Вспоминаю его добрую улыбку, упрямый взгляд, характер. После его смерти во мне что-то перевернулось. Я стала смотреть на мир совсем другими глазами. Я горжусь тобой, мой муж. Цветов было море. Нежные цветы, положенные в гроб, вянут прямо на глазах.
Сашок смотрит на папу, не отрываясь, тяжело вздыхает. После прощания поехали к дому, народу очень много, человек сто пятьдесят. Пришли сослуживцы, друзья, одноклассники, директор школы, где Гена учился. На кладбище гроб несли под музыку очень медленно. Подходим к могиле. А погода стоит прекрасная, светит солнце, ещё так недавно мы гуляли вместе в парке. Говорили очень много хороших слов, сказал несколько слов и священник. В руке у каждого горела поминальная свеча.
Стали прощаться. Я поцеловала последний раз своего мужа в холодный лоб и запомнила навсегда дорогие черты, все морщинки на застывшем лице. Гроб опустили в могилу, троекратный салют из автоматов дал особый караул Кремлёвского полка. Так закончилась церемония погребения.
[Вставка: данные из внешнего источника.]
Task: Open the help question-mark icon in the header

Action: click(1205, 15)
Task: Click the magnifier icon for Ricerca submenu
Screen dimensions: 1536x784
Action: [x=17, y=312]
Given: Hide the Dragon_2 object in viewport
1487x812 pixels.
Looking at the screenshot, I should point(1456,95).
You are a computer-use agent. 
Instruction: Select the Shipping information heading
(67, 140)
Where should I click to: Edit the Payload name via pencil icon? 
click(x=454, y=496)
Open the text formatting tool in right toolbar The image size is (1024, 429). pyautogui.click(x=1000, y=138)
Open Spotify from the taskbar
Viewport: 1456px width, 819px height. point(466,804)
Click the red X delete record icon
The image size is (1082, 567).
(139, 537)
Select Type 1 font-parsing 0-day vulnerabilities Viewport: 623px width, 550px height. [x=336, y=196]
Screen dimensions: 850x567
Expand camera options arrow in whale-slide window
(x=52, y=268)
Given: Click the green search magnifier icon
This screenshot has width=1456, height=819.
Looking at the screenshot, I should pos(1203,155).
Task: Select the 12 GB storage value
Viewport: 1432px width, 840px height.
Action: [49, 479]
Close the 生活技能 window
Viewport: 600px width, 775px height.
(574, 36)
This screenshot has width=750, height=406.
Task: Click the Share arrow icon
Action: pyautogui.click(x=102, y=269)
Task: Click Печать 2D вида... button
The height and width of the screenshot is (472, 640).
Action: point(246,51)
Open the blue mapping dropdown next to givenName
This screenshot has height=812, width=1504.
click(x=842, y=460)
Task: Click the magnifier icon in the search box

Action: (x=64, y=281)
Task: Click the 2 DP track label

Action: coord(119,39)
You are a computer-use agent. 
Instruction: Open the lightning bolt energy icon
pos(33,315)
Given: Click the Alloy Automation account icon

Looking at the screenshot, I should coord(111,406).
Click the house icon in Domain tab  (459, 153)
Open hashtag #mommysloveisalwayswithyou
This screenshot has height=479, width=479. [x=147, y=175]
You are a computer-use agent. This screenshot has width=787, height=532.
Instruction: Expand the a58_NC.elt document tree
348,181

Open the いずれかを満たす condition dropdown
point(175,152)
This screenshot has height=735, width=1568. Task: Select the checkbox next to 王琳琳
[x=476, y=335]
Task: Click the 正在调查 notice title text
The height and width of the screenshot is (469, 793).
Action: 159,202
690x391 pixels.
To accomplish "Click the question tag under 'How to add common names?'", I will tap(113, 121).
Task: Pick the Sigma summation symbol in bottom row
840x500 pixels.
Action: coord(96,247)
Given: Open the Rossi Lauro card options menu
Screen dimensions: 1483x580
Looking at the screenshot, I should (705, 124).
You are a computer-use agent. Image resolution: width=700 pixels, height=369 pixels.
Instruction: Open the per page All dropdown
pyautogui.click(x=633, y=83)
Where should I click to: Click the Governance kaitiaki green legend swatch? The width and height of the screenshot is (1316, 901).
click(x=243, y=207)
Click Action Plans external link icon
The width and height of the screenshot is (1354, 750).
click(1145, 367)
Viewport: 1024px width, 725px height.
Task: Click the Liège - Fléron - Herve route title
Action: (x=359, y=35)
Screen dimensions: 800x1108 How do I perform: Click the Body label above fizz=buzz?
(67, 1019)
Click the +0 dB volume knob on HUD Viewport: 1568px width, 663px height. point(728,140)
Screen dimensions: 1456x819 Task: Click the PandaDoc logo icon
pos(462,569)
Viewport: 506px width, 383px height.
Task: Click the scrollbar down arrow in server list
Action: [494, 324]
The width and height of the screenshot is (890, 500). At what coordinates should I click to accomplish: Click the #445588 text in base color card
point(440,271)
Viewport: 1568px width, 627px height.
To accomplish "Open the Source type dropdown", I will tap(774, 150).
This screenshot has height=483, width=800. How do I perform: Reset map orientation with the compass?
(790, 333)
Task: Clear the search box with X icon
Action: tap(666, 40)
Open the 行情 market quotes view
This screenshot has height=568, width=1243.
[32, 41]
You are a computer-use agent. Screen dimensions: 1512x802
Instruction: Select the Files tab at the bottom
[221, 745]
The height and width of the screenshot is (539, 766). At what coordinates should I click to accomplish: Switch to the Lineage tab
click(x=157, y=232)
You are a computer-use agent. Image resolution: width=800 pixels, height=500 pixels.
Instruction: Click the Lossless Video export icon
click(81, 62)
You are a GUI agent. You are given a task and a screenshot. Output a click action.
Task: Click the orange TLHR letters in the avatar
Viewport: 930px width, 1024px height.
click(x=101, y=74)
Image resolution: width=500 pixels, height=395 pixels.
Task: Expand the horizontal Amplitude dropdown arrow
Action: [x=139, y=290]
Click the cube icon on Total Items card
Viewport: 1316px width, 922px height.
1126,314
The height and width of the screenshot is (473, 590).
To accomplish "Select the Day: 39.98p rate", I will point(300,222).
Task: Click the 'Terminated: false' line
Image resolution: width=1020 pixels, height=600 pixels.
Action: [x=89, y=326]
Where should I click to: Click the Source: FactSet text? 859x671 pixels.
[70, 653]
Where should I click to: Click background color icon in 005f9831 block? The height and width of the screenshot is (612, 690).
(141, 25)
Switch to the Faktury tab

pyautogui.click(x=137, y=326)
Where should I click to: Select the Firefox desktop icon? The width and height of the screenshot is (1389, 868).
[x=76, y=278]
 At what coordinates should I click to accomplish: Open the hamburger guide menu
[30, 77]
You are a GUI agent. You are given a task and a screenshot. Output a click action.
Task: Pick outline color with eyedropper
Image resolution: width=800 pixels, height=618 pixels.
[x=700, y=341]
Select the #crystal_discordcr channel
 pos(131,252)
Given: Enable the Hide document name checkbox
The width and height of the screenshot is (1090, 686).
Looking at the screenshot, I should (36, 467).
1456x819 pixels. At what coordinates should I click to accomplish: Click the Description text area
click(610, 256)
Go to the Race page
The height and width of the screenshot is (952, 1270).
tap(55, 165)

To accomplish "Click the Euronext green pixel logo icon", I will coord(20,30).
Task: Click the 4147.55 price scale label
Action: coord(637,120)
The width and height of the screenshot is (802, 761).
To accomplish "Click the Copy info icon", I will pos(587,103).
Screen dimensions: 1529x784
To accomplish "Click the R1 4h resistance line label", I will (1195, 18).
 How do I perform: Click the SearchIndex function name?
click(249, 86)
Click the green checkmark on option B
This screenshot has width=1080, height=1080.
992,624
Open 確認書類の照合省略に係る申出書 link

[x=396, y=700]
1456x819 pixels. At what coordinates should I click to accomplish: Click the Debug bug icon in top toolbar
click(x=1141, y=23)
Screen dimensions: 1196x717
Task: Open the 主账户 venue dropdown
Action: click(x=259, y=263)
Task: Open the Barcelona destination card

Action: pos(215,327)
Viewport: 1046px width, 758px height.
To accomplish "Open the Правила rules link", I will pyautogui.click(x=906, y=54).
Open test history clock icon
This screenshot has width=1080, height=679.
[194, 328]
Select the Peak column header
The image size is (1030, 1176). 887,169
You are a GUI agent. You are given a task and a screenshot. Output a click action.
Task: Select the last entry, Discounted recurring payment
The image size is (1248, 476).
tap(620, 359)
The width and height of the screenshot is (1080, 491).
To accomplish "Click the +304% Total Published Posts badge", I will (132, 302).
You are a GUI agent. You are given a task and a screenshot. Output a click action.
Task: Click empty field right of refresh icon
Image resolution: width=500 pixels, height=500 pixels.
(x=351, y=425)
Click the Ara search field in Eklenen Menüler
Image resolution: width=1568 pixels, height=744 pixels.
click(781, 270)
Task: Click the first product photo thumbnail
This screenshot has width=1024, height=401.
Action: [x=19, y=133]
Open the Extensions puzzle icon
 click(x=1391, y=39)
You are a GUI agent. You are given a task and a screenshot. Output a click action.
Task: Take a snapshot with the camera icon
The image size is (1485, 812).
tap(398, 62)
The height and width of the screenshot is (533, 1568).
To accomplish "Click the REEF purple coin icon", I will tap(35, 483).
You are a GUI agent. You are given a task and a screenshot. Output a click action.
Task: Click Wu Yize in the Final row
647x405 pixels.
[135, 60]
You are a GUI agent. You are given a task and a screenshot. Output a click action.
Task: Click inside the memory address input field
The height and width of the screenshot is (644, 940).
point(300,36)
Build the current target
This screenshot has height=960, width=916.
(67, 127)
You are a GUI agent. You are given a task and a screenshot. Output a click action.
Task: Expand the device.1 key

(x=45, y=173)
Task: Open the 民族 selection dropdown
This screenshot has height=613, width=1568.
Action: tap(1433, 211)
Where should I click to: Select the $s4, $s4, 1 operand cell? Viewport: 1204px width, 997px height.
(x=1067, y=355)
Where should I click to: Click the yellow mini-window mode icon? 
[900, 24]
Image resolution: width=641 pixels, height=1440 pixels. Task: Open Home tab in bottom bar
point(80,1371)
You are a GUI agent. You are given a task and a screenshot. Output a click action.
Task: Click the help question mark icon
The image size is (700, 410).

Солдаты маршем, под оркестр, прошли около могилы».
Геннадий родился в Москве 17 августа 1964 года. Отец, Николай Семёнович, работал недалеко от Рогожской заставы на знаменитом металлургическом заводе «Серп и Молот», в литейном цеху.
Фронтовик. Гвардии старший сержант. Войну встретил на западных рубежах страны, а до этого прошёл финскую кампанию. Сражался в составе 11-го Гвардейского танкового корпуса. Трижды ранен, дважды – тяжело, четыре раза горел в танке. Был отмечен орденами Отечественной войны I степени, Красной Звезды, медалью «За отвагу» и другими наградами. Войну закончил в поверженном Берлине.
Последняя запись в трудовой книжке – «вальцовщик горячего проката»; простой металлург и при этом рабочий высокой культуры и твёрдых принципов. Не пил и не курил. Жизнерадостный, подвижный. И даже в госпитале, куда Николая Семёновича привезли фактически умирать, он не мог усидеть в палате и удивлял врачей своим зарядом энергии, общительностью. Умер во сне 8 сентября 2005 года… В последний путь от Сообщества Группы «А» его провожал вице-президент Сергей Поляков.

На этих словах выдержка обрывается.